- 本文:
- - -

今回はtheの意味や使い方をまとめてみました。
「え、どうしてtheが付くの?」「どうしてtheが付かないの?」
という表現も、この記事を読めばもうバッチリです。
theが付く/付かない理由もハッキリわかる、痛いところに手が届く解説を心がけました。
死ぬほどわかりやすいので、ぜひお読みくださいね。
theの意味と使い方まとめ
まずはtheの使い方の大原則を確認してみましょう。
- みんなが指させる
- 全体の中の一部を区別する
- くるっとまとめあげる
よくわからん…
具体例と共に一緒に見ていきましょう。
いままで「なぜtheが付く/付かない」のか意味不明だった表現も、
theの大原則を理解することで完全に理解することが出来ますよ。
the: みんなが指させる
まずは、みんなが指させる(≒読者が指させる)から”the”が付く表現を見てみましょう。
みんなが指させるからtheが付く表現
theの最も基本的な意味は「みんなが指させる」です。
下の例文を見てください。

- - -

- 提供データ:
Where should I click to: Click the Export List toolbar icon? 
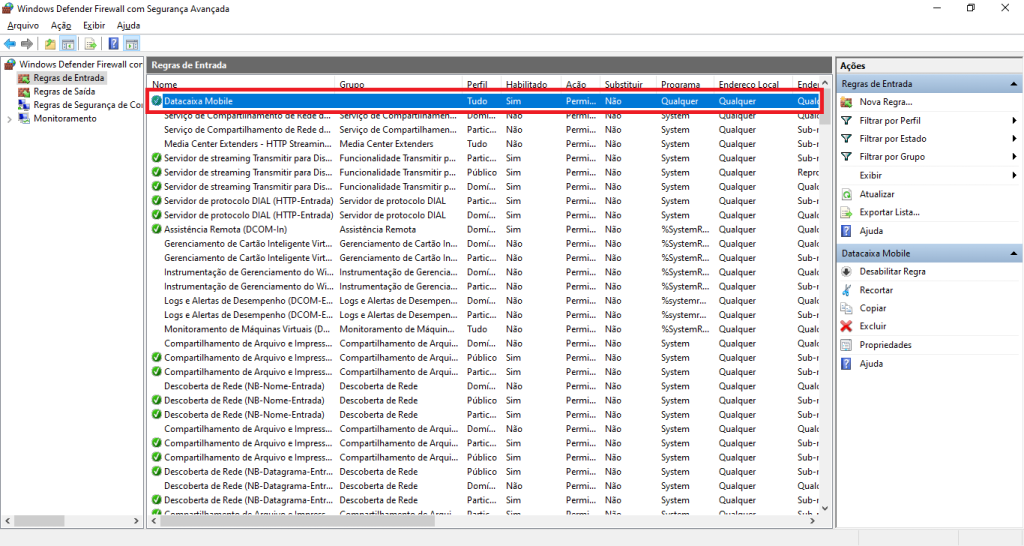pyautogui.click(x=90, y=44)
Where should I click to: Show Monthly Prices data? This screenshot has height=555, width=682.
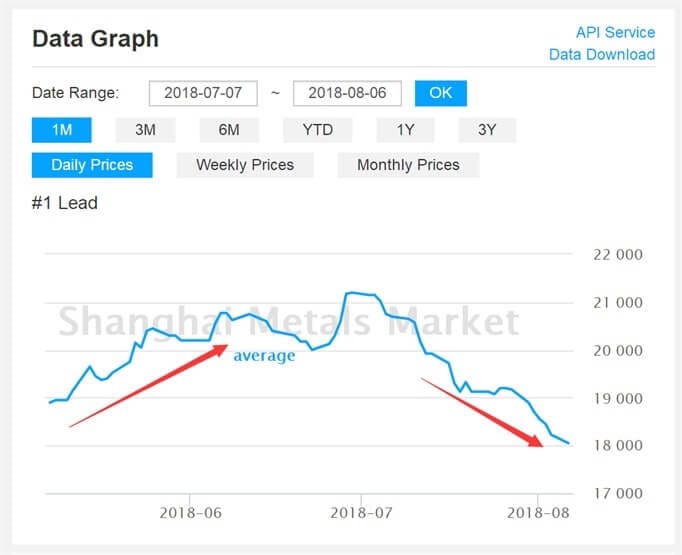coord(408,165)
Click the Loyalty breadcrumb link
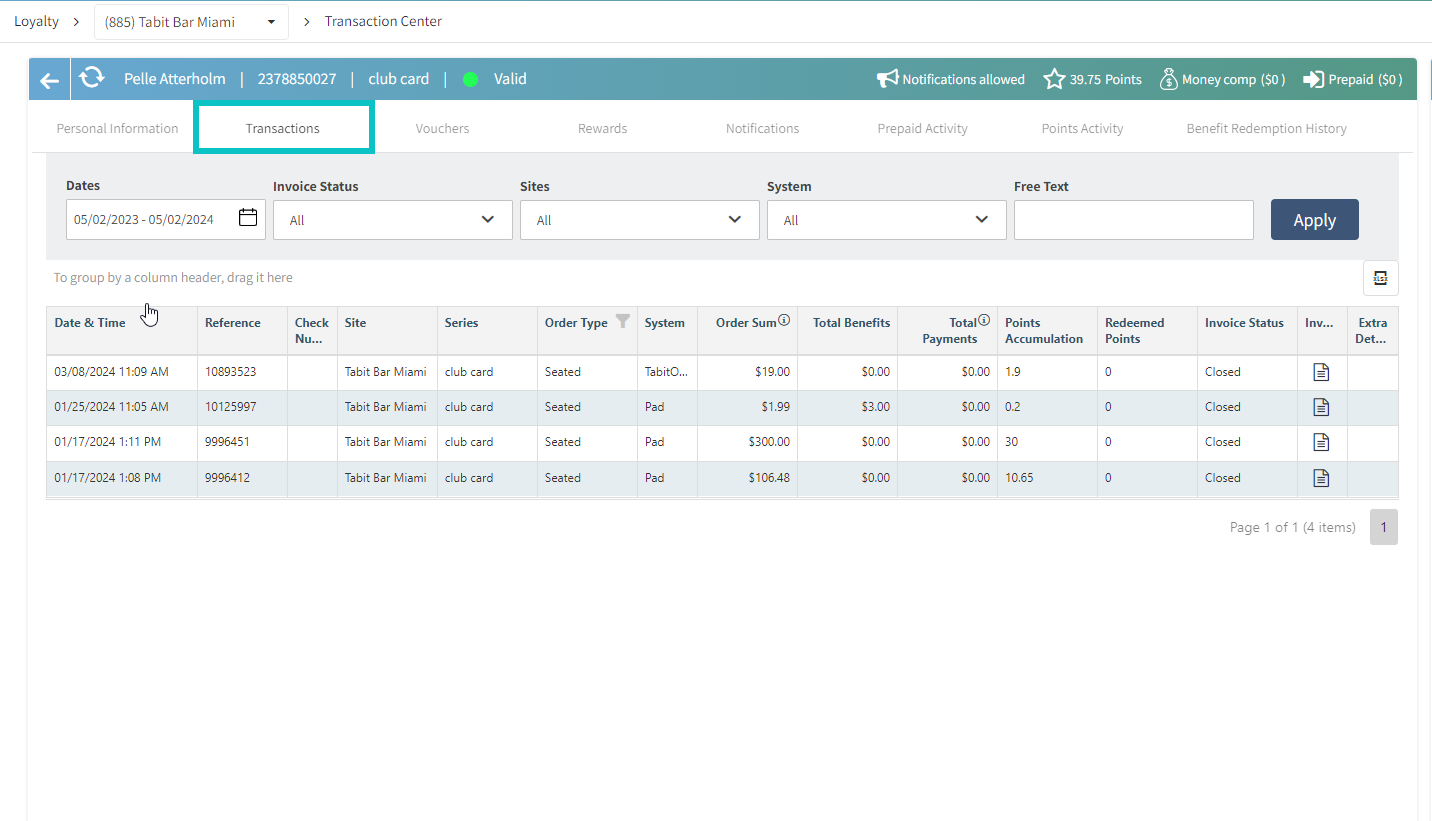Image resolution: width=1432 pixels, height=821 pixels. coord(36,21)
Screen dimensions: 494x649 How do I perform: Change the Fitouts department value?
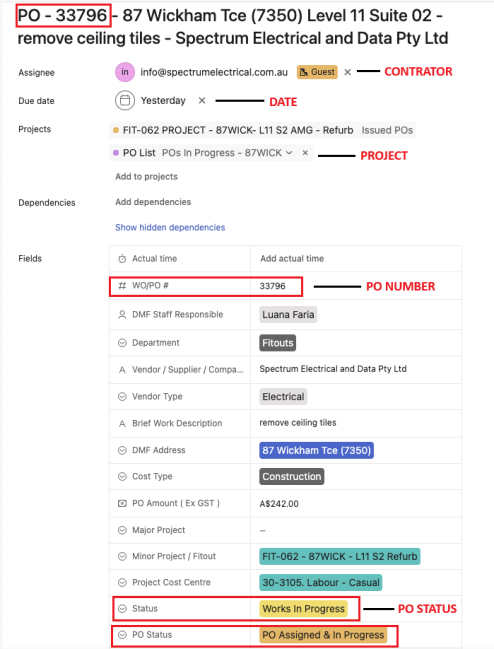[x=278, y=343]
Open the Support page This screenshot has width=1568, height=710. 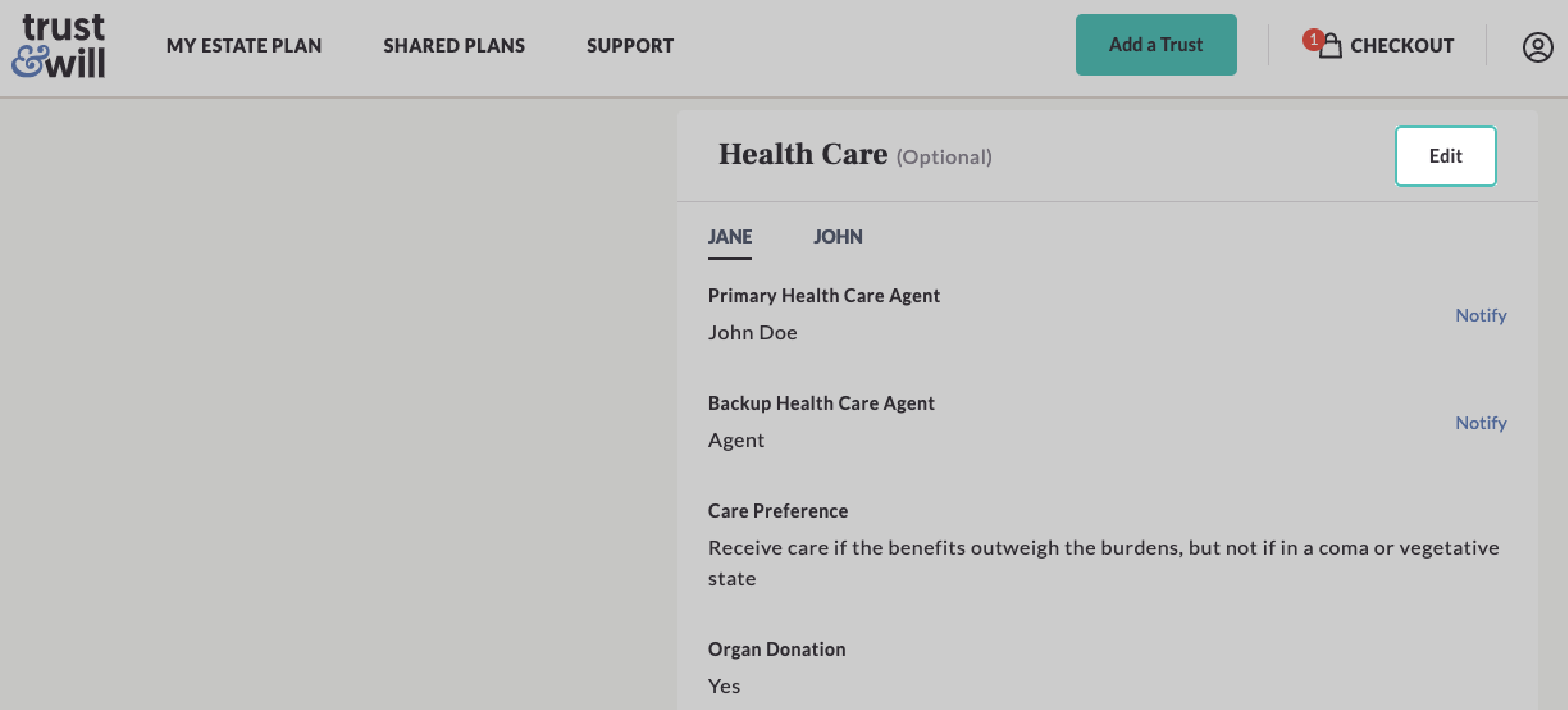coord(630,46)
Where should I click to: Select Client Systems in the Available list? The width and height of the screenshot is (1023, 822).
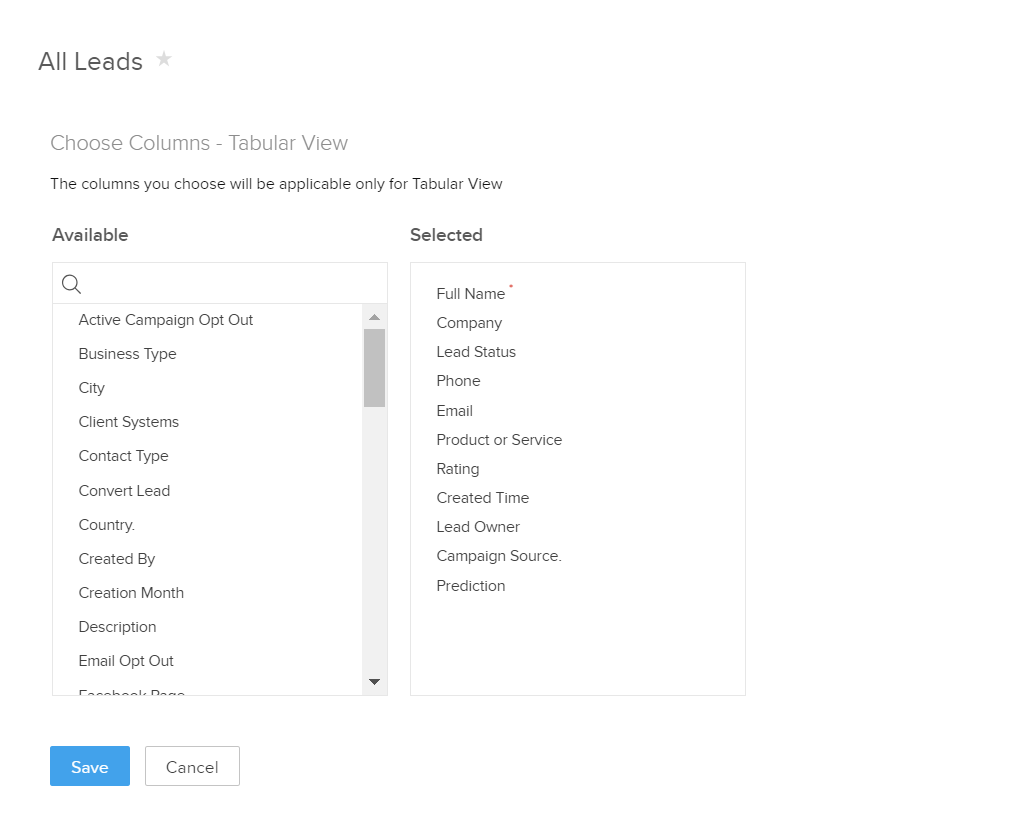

- - -

- チャレンジ:
本文を読んで、次の問いに答えてください。
1. theの使い方の大原則として挙げられている三つは何ですか。
2. theの最も基本的な意味は何だと書かれていますか。
3. 「みんなが指させる」は、かっこの中で何と言い換えられていますか。

- 解答:
1. みんなが指させる、全体の中の一部を区別する、くるっとまとめあげる
2. 「みんなが指させる」
3. 読者が指させる